Każdy związek w początkowej fazie poznawania się i zachłyśnięcia drugą osobą jest miesiącem miodowym.Natomiast, kiedy związek progresuje, pojawia się etap bolesny. Zaczynasz podświadomie traktować partnera jako jedyne źródło ukojenia Twojego bólu-pragniesz kochającego rodzica. Możesz oczekiwać od niego/niej bezwarunkowej miłości i chcesz,żeby partner Cię uratował i okazał matczyną/ojcowską miłość. Kiedy partner jest chwilowo wycofany lub nie spełnia Twoich oczekiwań, budzi się w Tobie dziecięcy lęk przed odrzuceniem. Być może zaczynasz krzyczeć, mieć pretensje, okazywać złość lub agresję, karać milczeniem (bierna agresja), wycofywać się, wywoływać sceny zazdrości, kończyć związek td.
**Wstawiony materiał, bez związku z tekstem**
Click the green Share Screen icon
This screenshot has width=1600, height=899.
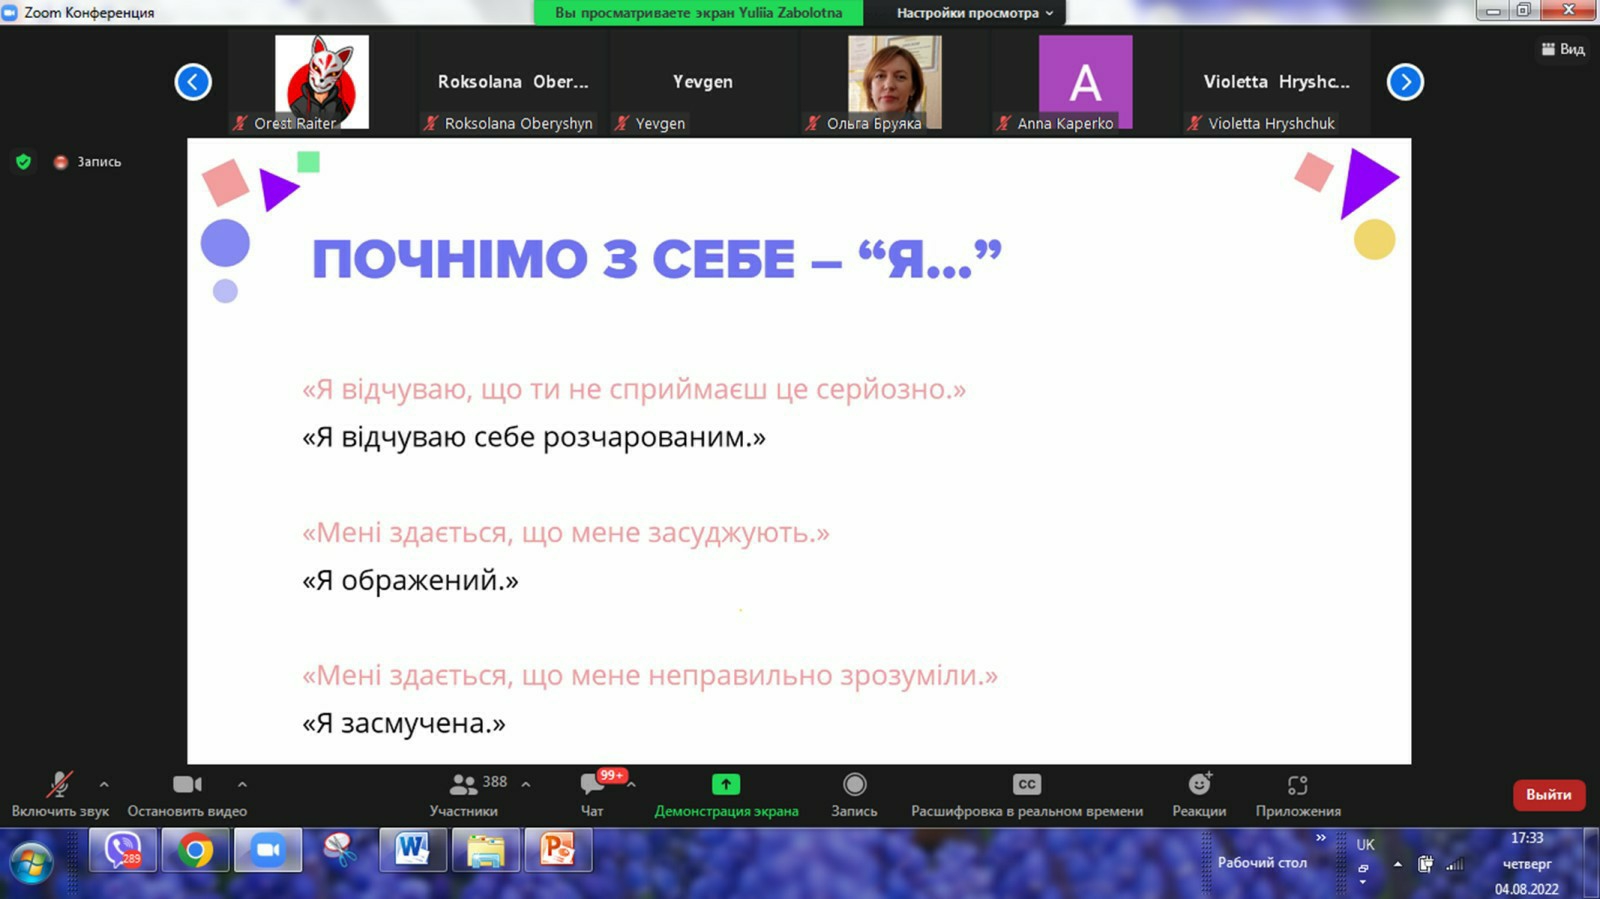point(726,785)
Zaczynasz zachowywać się w destrukcyjny sposób, który odwzorowuje zachowania z przeszłości- Twojego rodzica wobec Ciebie. Kiedy Twój partner również został zraniony w dzieciństwie, jego mechanizmy obronne są aktywne i teatr traumy staje się dominującym obrazem związku.
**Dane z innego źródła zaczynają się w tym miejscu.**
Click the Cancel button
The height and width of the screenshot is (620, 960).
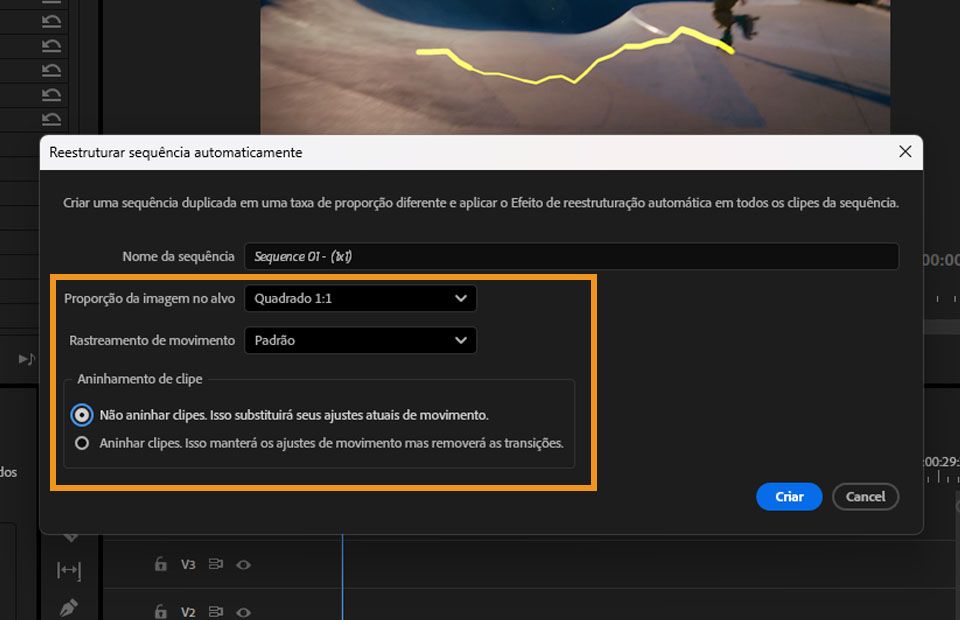[x=865, y=497]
Mój związek był typowym przykładem trauma bond. Natomiast moja praca nad sobą – zawsze zaczynaj od skupienia się na sobie, spowodowała, że obecnie mój związek jest zdrowszy/harmonijny.Wystarczy, że jeden partner jest świadomy, żeby zmienić flow związku. Oczywiście, jeśli druga strona wykazuje świadomość i jest w stanie kooperować w celu polepszenia stanu związku. Dr Nicole LePera powiedziała, że ,,prawdziwym językiem miłości jest cierpliwość wobec traum partnera”. Cierpliwość jest trudna, kiedy jesteś w trybie traumy z dzieciństwa, więc pozwól sobie na zajęcie się sobą. Niektóre związki są bolesnymi i rozwijającymi lekcjami i się kończą, a inne uczą i powodują, że razem idziemy w stronę zdrowej miłości, szacunku dla swoich ran oraz ewolucji. W obu przypadkach, najważniejszym elementem jest skupienie się na pracy nad sobą.

Możesz tkwić w takim węźle/splątaniu traumatycznym latami, dopóki świadomie nie zaczniesz pracować nad wypełnieniem swoich deficytów z dzieciństwa i zaopiekowania się sobą.